What you should do =
Nothing but the pictures gets dropped; retype every entry exactly.

Source records =
------------------------------------------------

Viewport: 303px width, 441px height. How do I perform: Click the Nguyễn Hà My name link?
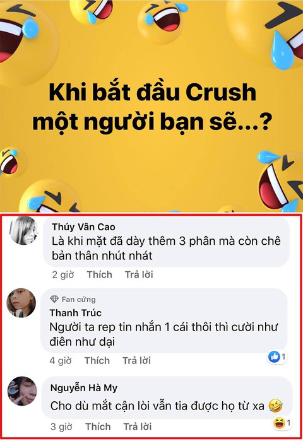[84, 388]
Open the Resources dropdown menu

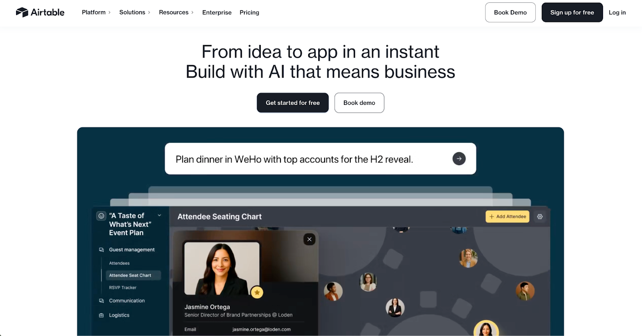176,12
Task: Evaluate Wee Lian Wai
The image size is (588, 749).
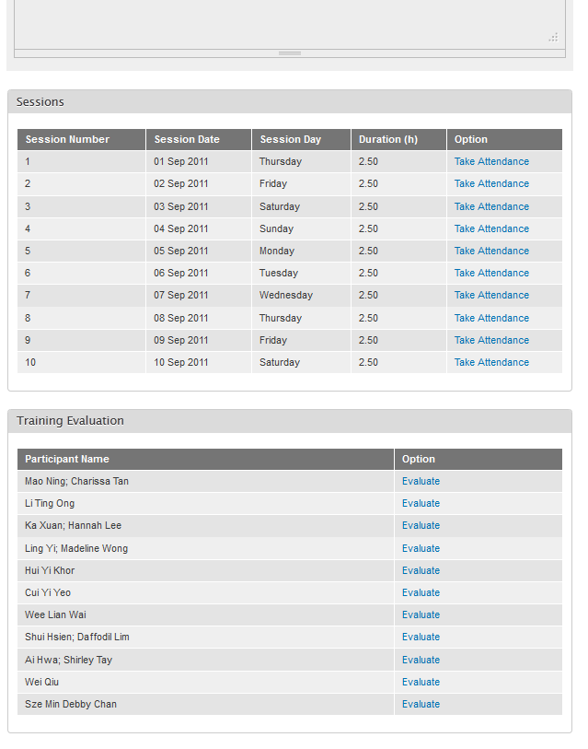Action: [421, 614]
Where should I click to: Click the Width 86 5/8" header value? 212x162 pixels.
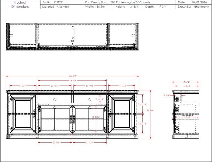101,7
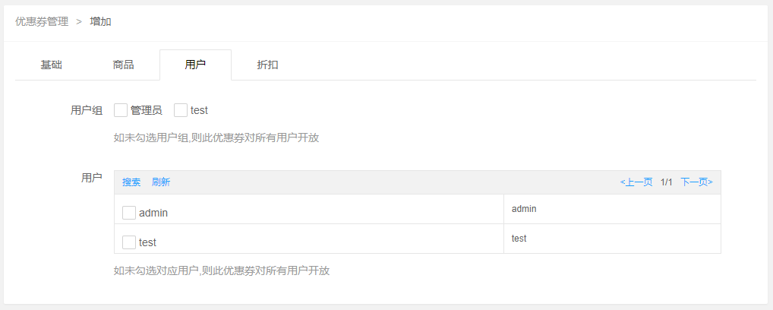Go to the previous page via 上一页

636,182
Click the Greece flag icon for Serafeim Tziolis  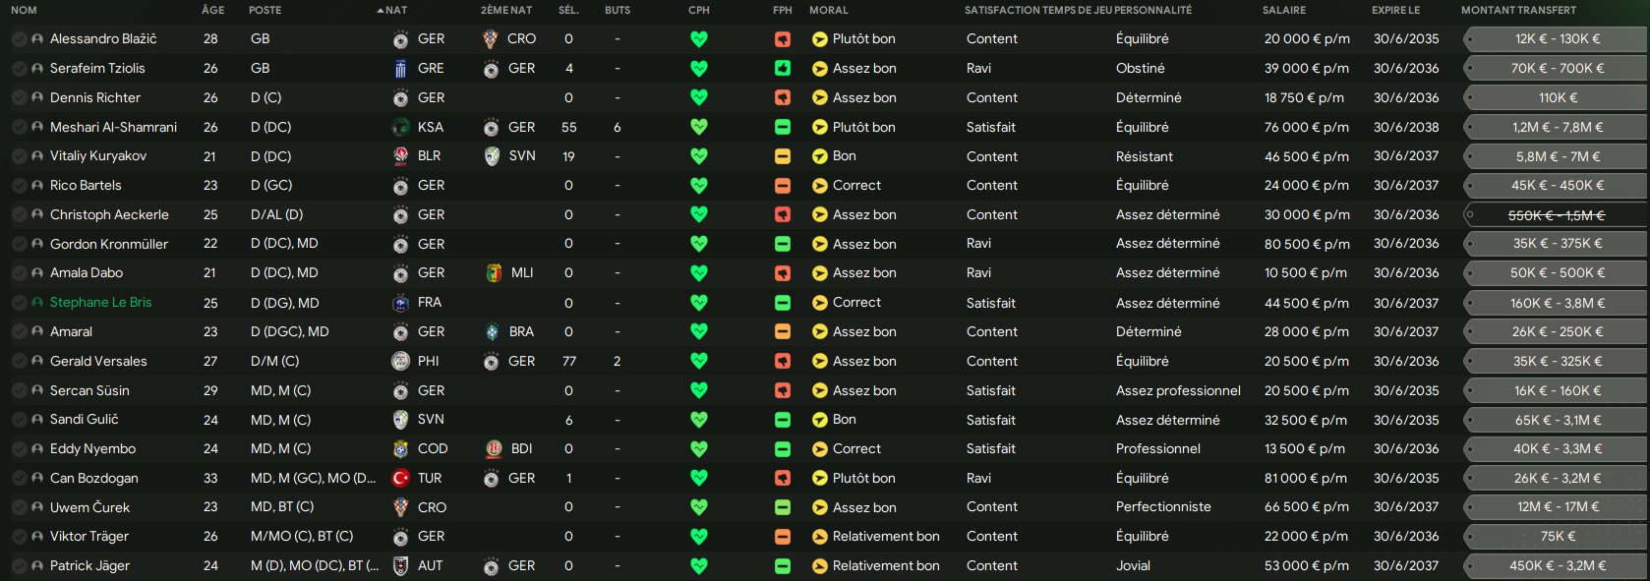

------------------------------------------------

Result =
Viewport: 303px width, 441px height. How do I perform: Click the Nguyễn Hà My name link?
[84, 388]
Open the Resources dropdown menu

176,12
Task: Evaluate Wee Lian Wai
The image size is (588, 749).
Action: [421, 614]
Where should I click to: Click the Width 86 5/8" header value? 212x162 pixels.
101,7
Go to the previous page via 上一页

636,182
Click the Greece flag icon for Serafeim Tziolis  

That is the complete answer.